I believe that when we lose the idea, whether that’s of love or identity or the life we thought was ours, we don’t just lose a dream. We lose a piece of ourselves. A version of ourselves who existed in that imagined future.
And maybe that’s what makes this grief so hard to move through. It’s so complex. Because how do you grieve something that never existed? How do you let go of something that never had a a chance to live? How do you say goodbye to a future you were counting on?
I think it starts with realizing that the future you imagined for yourself or others wasn’t wasted. It mattered. It was real to you. And even though things may have unfolded differently than you thought, that imagined future is still part of you.
It shaped the choices you made. It carried you through hard moments. It gave you something to hold onto when the road ahead was unclear.
And now, the life that’s unfolding has something for you that you never could have planned. Something valuable.

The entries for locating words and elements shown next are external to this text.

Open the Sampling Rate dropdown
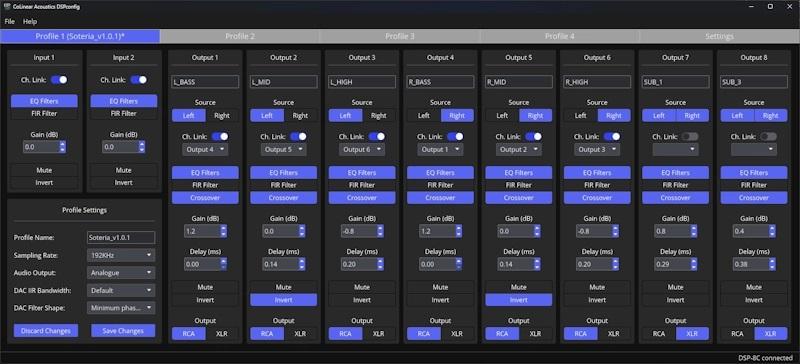 121,255
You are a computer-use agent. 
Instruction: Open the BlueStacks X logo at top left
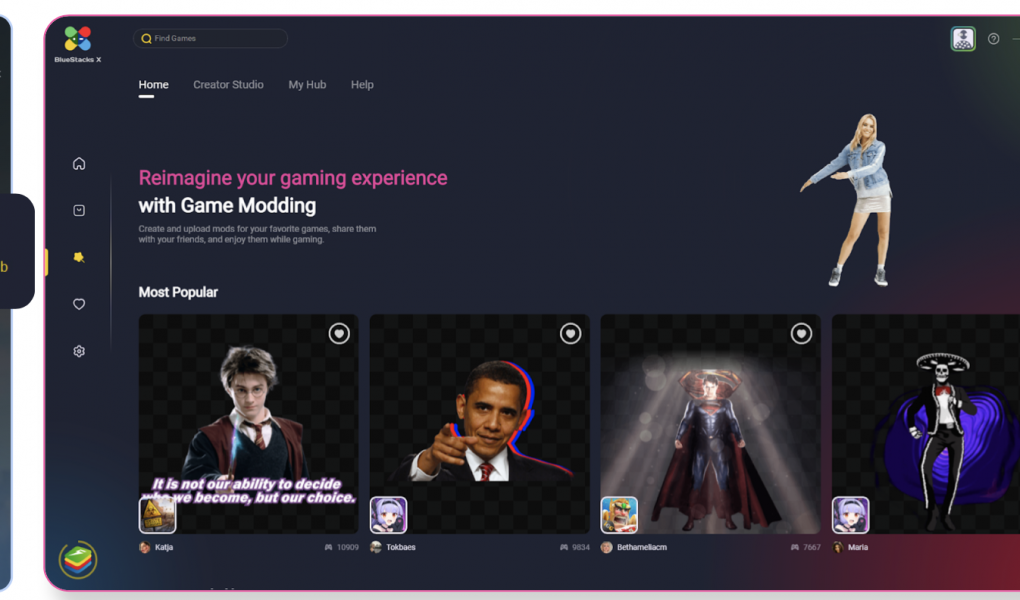(x=75, y=38)
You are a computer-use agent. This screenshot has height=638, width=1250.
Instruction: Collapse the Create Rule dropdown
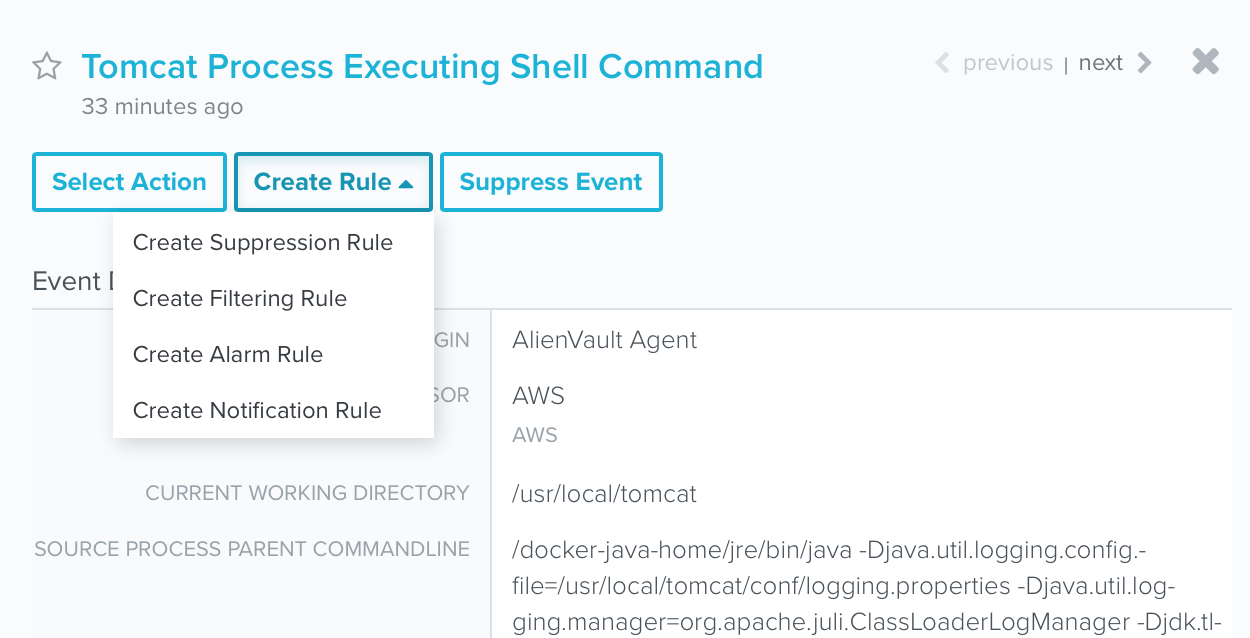coord(333,182)
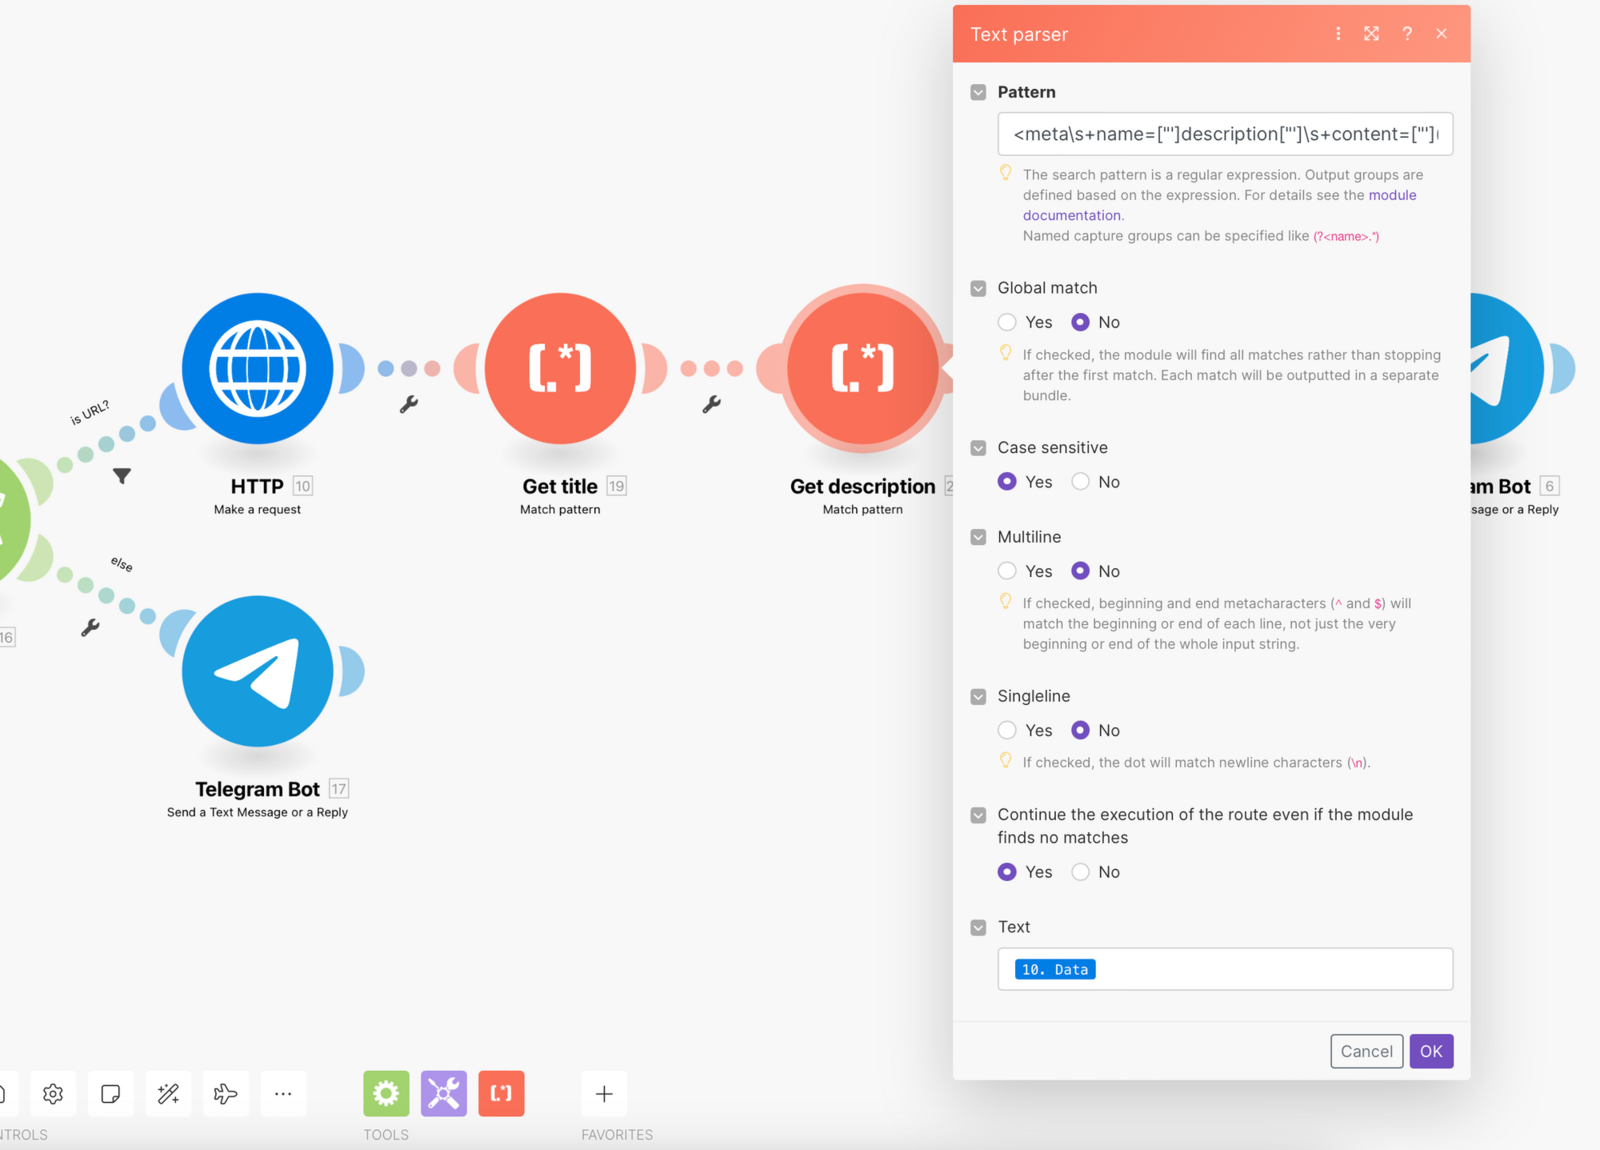
Task: Click the filter funnel on is URL route
Action: click(x=122, y=476)
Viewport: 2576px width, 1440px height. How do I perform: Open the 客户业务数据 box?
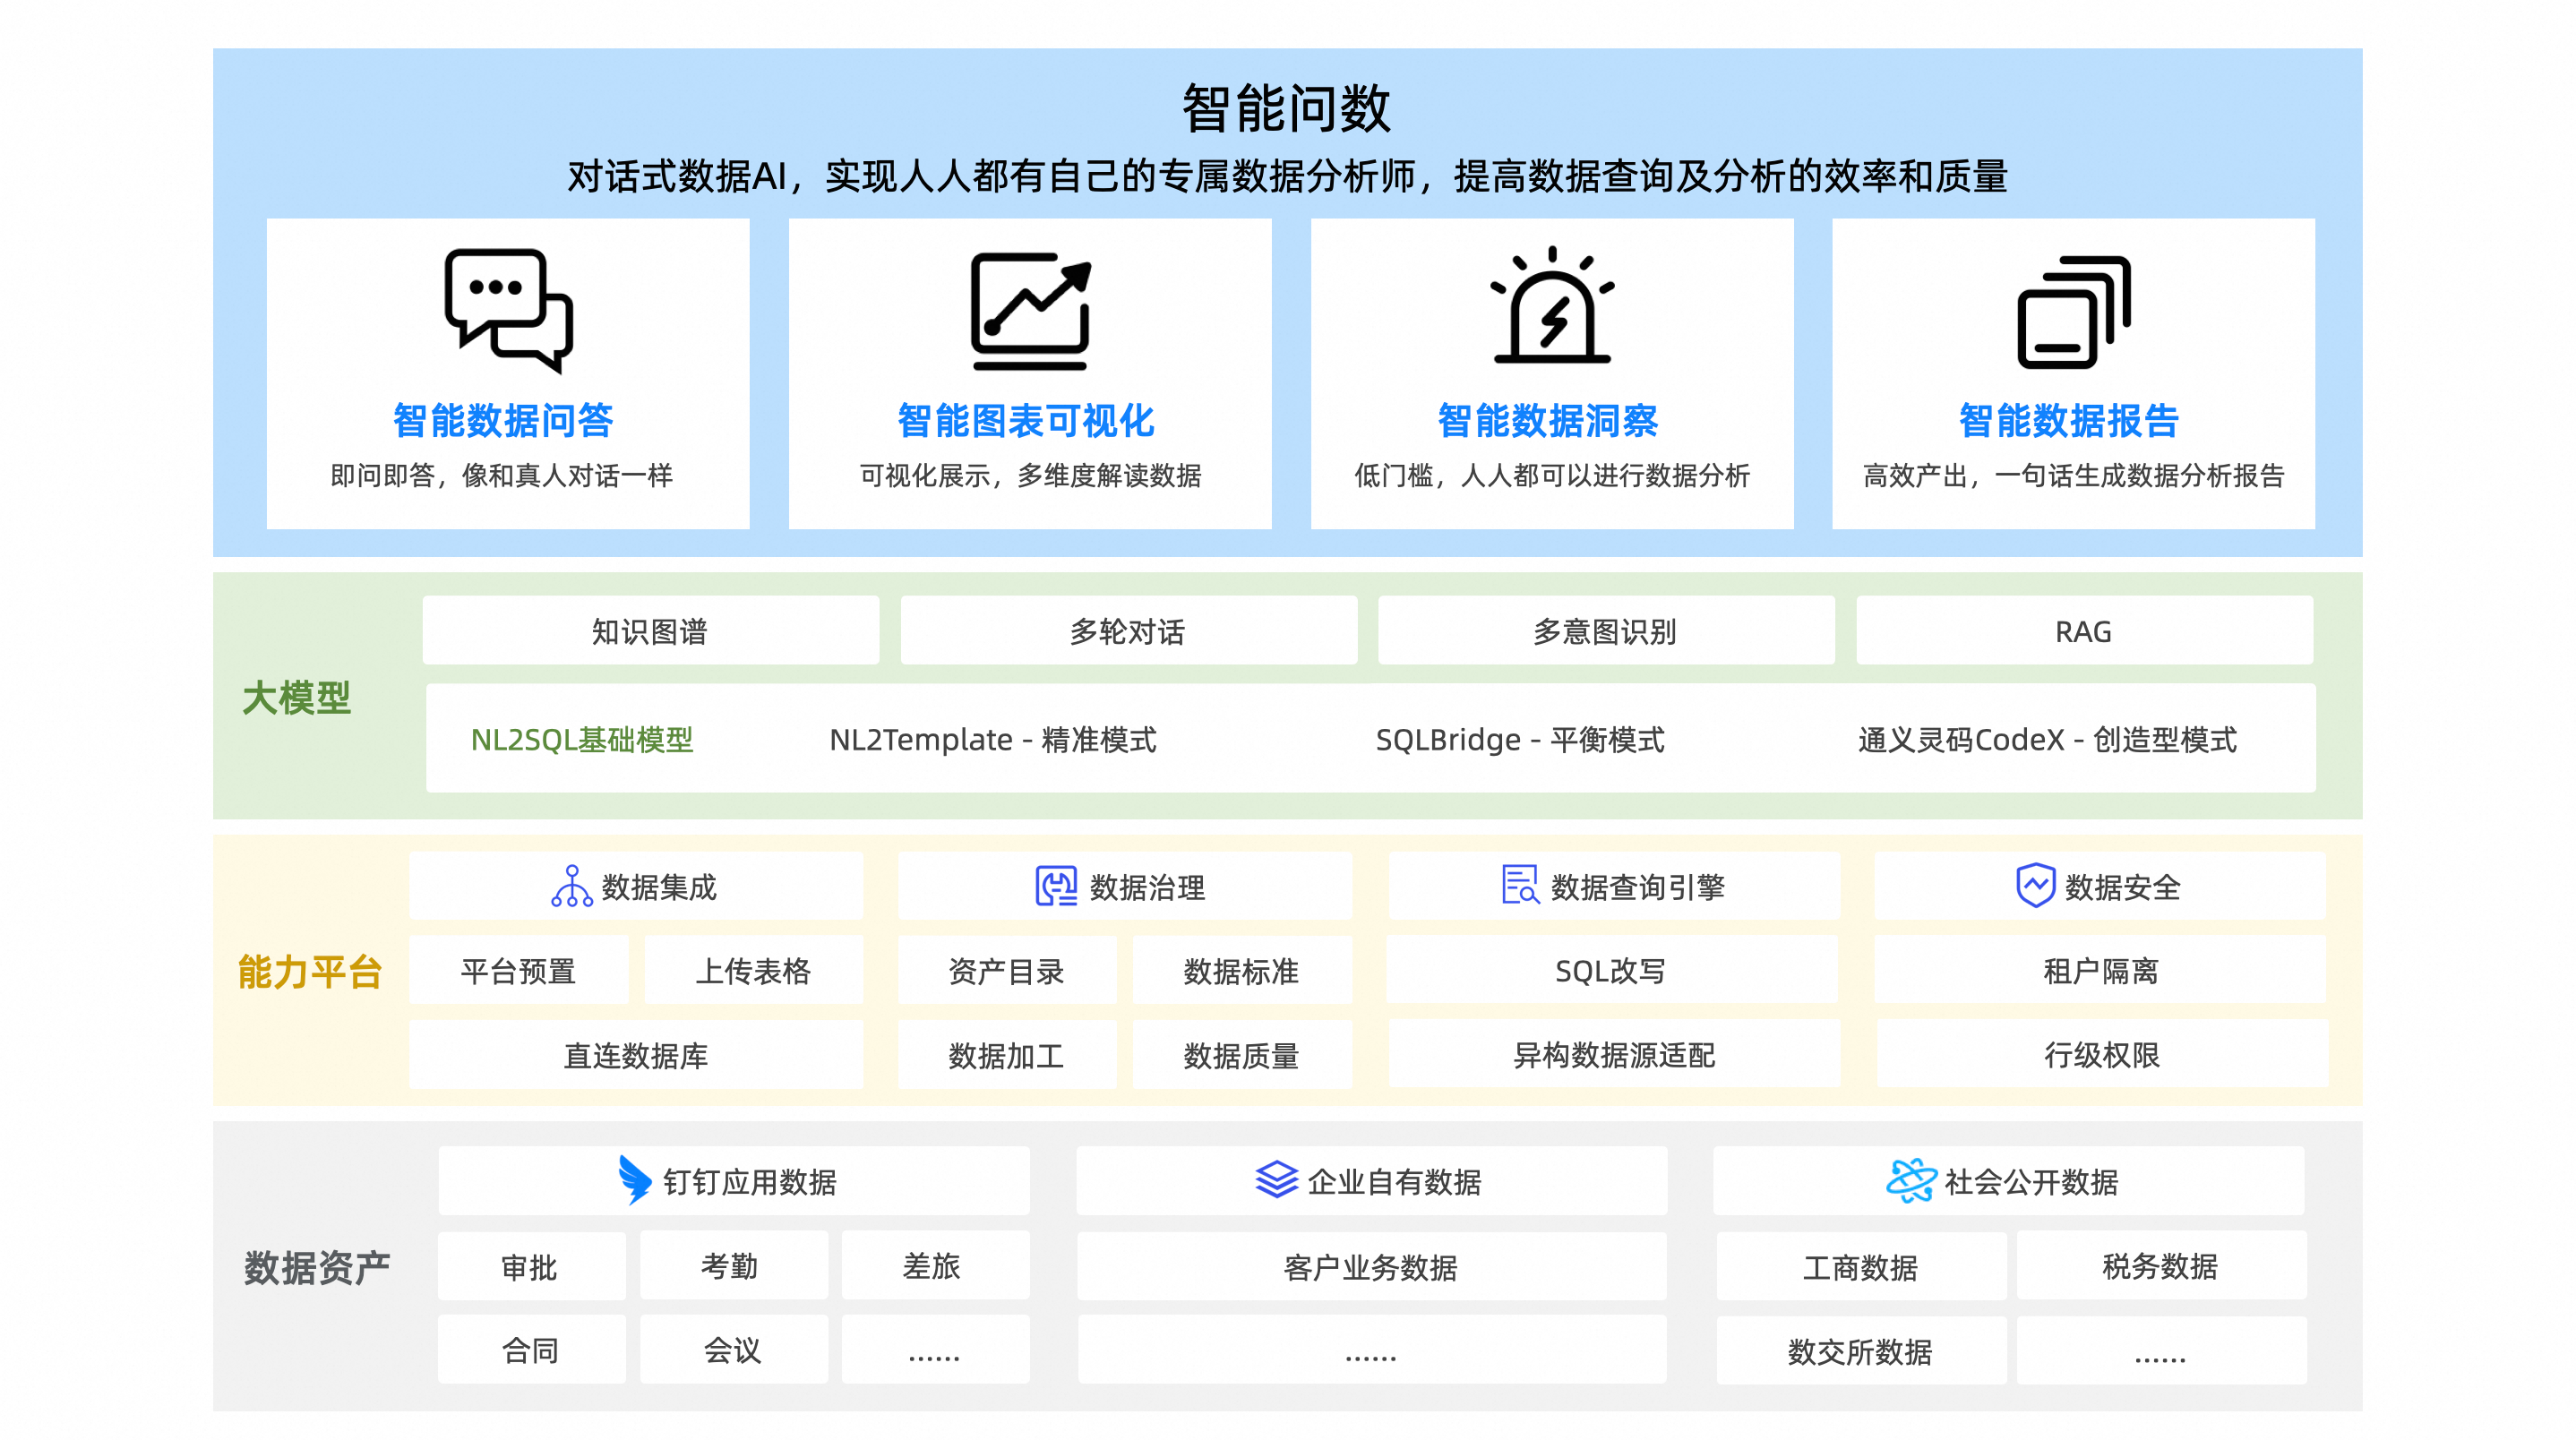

Something unseen. Something that still matters.
Have you ever grieved something that never happened? A version of yourself, your life, or a dream you thought was ‘the plan’?
Hit reply. I read every word.
Jonni
P.S. My ducks, of course, don’t spend time overthinking any of this. They just exist. Happy. Present. Trusting that life will give them exactly what they need, when they need it. And it feels like there’s something to learn from that. So, just for today, we can try to do the same. Just be here. Right where we are.